Sameer Agarwal · Answer 6 · Fri Jan 12 2024 10:23:57 GMT+0800 (China Standard Time)

Ty, I will take a look at this in a bit.

Sameer Agarwal · Answer 7 · Fri Jan 12 2024 12:26:02 GMT+0800 (China Standard Time)

@insar-dev

in the python version of the code you have

def spherical_variogram_model(d,nugget,range_,psill):
   #if h < range, use spherical equation, else (h>=range) adopted sill
   return np.where(d<range_,nugget+(psill-nugget)*(1.5*d/range_-0.5*d**3/(range_**3)),psill)

which seems a bit different from what you have in the c++ version of the code

if (d <= _range)
	{
		return _psill * ((3.0 * d) / (2.0 * _range) - (d * d * d) / (2.0 * _range * _range * _range)) + _nugget;
	}
	else {
		return _psill + _nugget;
	}

In particular in the python code you are using psill - nugget when multiplying to (1.5*d/range_-0.5*d**3/(range_**3)) and the else clause only returns psill.
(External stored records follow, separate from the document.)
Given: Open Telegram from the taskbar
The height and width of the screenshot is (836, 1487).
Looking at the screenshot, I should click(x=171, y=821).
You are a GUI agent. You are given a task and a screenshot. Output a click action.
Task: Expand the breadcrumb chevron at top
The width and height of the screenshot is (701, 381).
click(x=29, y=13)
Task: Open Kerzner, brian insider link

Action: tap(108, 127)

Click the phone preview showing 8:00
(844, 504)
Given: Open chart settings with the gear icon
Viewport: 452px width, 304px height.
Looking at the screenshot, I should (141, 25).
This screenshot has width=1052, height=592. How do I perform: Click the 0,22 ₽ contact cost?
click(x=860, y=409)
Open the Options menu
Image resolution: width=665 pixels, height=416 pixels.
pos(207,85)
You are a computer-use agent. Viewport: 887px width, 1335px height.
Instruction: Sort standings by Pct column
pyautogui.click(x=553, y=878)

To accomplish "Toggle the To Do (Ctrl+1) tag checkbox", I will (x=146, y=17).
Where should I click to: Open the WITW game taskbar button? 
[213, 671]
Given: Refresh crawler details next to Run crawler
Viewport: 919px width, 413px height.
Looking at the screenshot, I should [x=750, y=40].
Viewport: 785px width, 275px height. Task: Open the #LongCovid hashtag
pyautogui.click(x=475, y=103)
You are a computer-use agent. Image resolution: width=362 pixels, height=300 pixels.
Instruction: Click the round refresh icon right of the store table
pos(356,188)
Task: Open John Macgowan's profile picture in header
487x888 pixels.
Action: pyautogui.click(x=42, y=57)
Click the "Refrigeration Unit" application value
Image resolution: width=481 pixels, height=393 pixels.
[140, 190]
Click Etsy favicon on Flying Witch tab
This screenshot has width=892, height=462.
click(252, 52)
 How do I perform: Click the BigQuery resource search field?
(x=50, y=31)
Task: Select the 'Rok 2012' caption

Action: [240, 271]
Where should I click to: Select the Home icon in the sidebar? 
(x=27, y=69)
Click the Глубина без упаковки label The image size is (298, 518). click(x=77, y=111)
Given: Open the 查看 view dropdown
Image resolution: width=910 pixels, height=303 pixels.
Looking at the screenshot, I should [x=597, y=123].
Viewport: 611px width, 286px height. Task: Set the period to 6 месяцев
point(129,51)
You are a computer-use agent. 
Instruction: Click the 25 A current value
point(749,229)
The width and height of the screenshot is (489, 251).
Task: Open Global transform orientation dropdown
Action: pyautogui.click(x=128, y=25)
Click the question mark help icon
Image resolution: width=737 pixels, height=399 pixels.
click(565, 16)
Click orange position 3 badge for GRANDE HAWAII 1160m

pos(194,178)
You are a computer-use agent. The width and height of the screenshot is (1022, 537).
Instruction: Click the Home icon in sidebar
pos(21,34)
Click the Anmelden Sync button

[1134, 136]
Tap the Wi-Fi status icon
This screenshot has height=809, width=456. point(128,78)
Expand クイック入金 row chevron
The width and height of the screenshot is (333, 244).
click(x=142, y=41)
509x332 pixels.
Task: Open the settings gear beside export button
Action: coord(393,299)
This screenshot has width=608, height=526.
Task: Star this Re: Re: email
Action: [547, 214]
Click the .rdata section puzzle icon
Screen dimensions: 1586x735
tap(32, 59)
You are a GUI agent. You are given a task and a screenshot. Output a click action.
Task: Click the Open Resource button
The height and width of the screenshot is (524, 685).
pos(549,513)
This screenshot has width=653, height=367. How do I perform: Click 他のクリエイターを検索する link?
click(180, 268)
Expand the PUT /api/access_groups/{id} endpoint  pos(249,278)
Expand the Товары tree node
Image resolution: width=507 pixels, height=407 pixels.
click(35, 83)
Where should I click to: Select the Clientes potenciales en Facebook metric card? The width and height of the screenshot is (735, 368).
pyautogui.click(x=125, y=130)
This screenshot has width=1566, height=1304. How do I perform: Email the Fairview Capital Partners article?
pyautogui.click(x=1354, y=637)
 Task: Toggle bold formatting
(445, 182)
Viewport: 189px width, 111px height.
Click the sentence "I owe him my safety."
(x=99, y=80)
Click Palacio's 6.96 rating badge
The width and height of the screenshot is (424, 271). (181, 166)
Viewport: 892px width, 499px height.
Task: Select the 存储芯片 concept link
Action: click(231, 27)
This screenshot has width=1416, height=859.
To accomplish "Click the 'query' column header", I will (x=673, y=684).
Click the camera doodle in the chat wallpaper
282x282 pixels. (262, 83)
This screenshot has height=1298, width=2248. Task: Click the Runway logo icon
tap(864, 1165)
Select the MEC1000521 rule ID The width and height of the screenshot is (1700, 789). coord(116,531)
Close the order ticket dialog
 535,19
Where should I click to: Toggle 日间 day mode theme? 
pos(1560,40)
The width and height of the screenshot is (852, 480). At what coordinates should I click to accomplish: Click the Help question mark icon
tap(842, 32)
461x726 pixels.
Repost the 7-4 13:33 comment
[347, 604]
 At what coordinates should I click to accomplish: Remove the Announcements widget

Are the c++ and python version of psill the same or different?

That said, I substituted the values found by scipy into the objective function and it is indeed a better minimum than the one found by ceres.

insar-dev · Answer 8 · Fri Jan 12 2024 13:25:46 GMT+0800 (China Standard Time)

@sandwichmaker

There are issues with the variable naming in the code. You can use the following code instead:

def spherical_variogram_model(d,nugget,range_,sill):

#if h < range, use spherical equation, else (h>=range) adopted sill
return np.where(d<range_,nugget+(sill-nugget)*(1.5*d/range_-0.5*d**3/(range_**3)),sill)

sill = nugget + psill

Under the Gaussian and Exponential models, their results are similar.